◆ **Task directions**
From the line containing "Task: Click the locate file target icon" to the final line of the material below, return every line exactly. Do not include pictures.

BEGIN Data provided

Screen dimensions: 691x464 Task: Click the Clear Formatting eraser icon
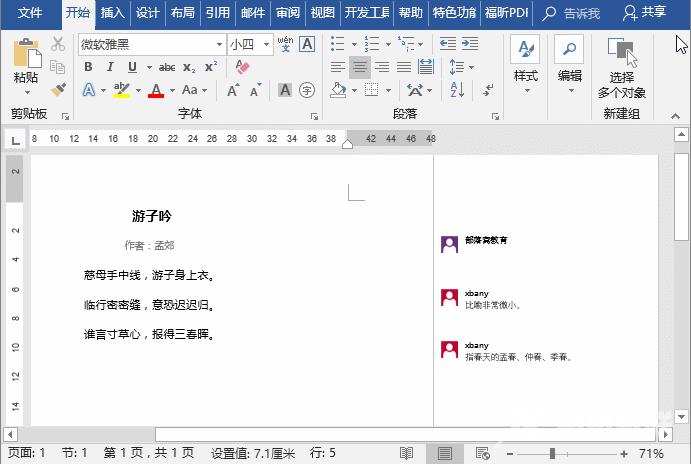[x=241, y=67]
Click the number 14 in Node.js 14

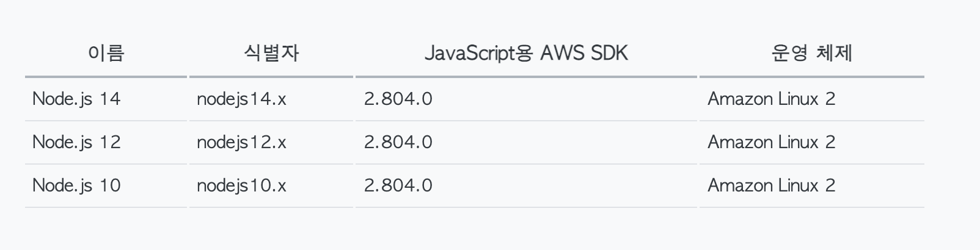110,99
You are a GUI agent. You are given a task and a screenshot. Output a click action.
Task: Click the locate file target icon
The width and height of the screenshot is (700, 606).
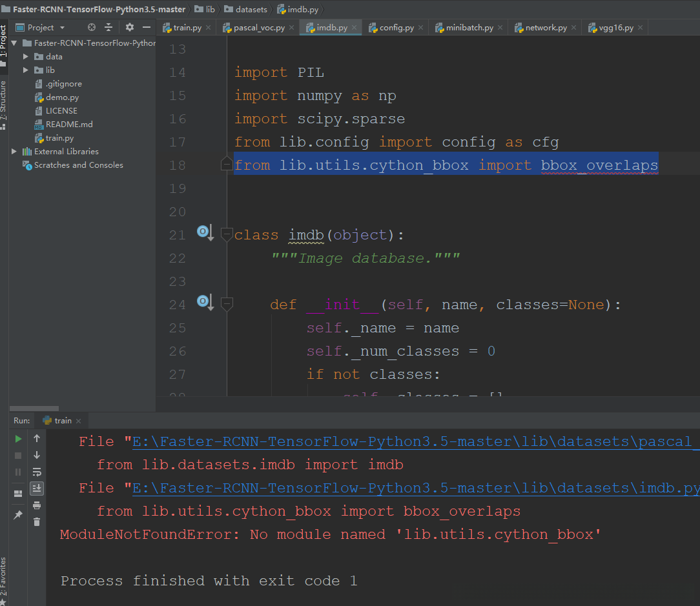click(92, 28)
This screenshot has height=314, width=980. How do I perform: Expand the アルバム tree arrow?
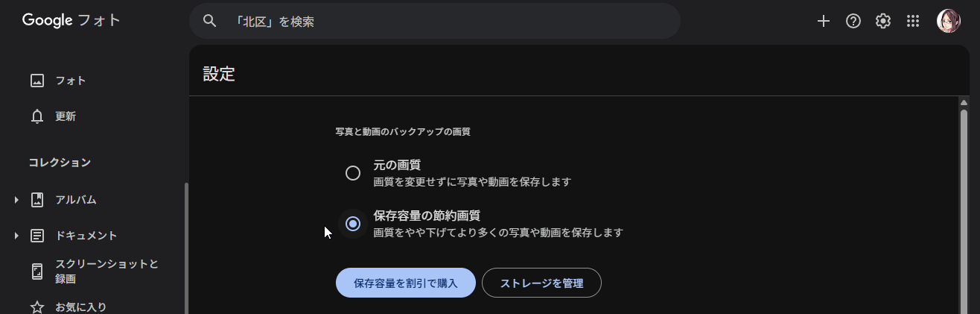16,200
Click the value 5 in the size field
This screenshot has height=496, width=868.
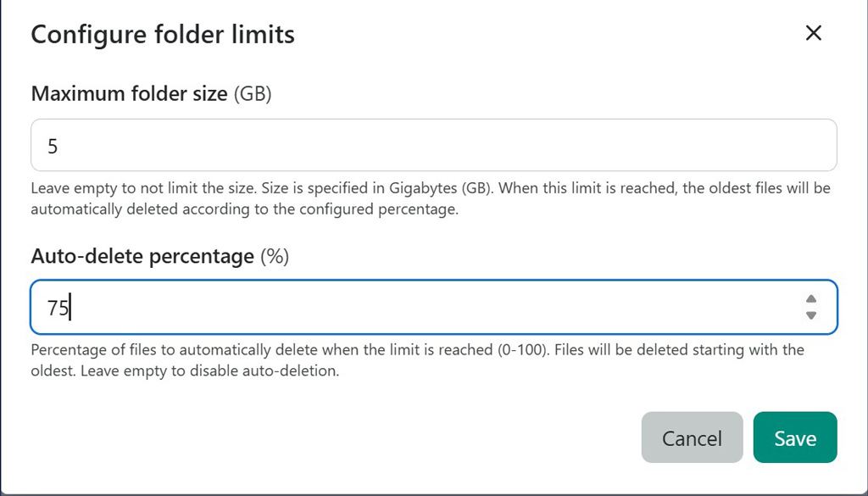(53, 145)
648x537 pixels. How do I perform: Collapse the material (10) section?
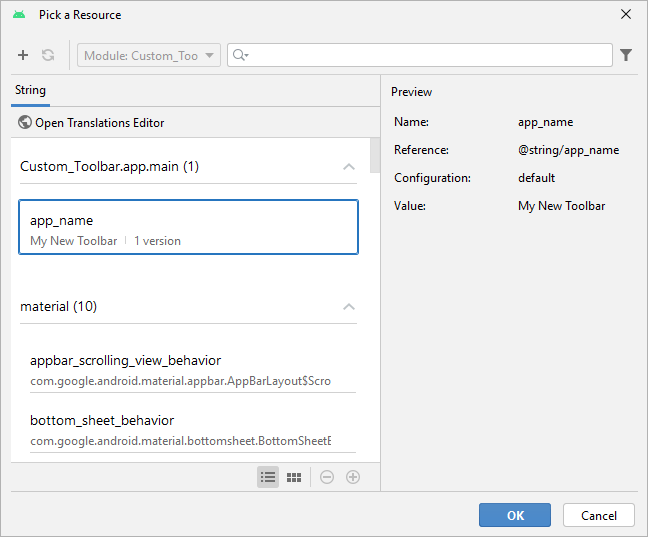click(348, 307)
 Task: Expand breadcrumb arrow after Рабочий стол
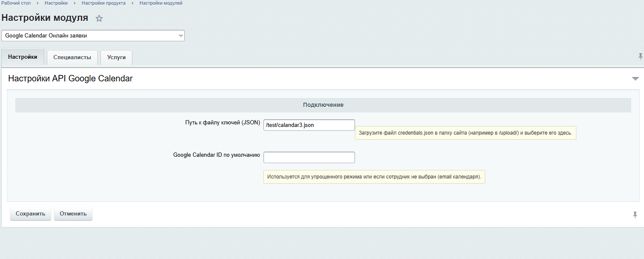(x=38, y=3)
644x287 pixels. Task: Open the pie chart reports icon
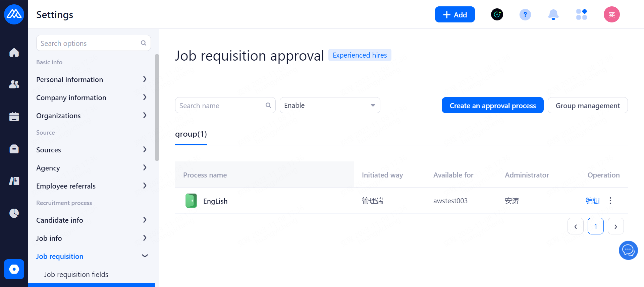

END Data provided

◆ **Task response**
Task: Click the locate file target icon
The width and height of the screenshot is (700, 606).
click(92, 28)
This screenshot has height=314, width=980. How do I perform: Expand the アルバム tree arrow?
16,200
Click the value 5 in the size field
This screenshot has height=496, width=868.
(53, 145)
648x537 pixels. How do I perform: Collapse the material (10) section?
click(348, 307)
 Task: Expand breadcrumb arrow after Рабочий стол
(x=38, y=3)
644x287 pixels. Task: Open the pie chart reports icon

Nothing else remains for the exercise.